First of all, you may not find one at all for a while. Not every woman with a same diagnosis can become a friend and you should be ready to try it with a few different people. Like in real life, the best cycle buddy is not the person who best matches your diagnosis, but best matches your worries and anxieties.
It’s important to find the forum that you like and the thread that most closely corresponds to your TTC timing. The first step timing. Introduce yourself and ask if you can join. Don’t be shy. Be honest about your hopes and fears.
Don’t be surprised with the language most forum members use. I still remember how I was shocked by the many abbreviations and how they looked like a coding language for computers to me. The forums are filled with abbreviations (with time I learned how this has to do with detaching from problems and seeing them from a different perspective).

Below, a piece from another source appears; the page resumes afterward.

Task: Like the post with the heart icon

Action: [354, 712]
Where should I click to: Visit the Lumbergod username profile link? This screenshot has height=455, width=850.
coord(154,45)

To give you some feeling how that works, let me remember a few of the most commonly used abbreviations: EC (egg collection), FET (frozen embryo transfer), EDD (estimated due date), 2WW (two week wait), DE (donor eggs), HPT (home pregnancy test), CD (cycle day), CM (cervical mucus), IUI (intra uterine insemination), MC (miscarriage), TTC (trying to conceive), BBT (basal body temperature), BCP (birth control pills), DOR (diminished ovarian reserve), ICSI (intra cytoplasmic sperm injection), IF (infertility), OW (overweight), LSP (low sperm count), BFN (big fat negative), PCO (polycystic ovaries), LMP (last menstrual period), and PG (pregnant)…
It is not rare that cycling buddies develop real long-lasting friendships. After all, they do share the most intimate details of each other’s lives. So whether you want to continue communicating and posting once you cycle ends, it is really up to you.
My recommendation: Make a special place in your heart for a cycle buddy, and keep her there even after the treatment is over.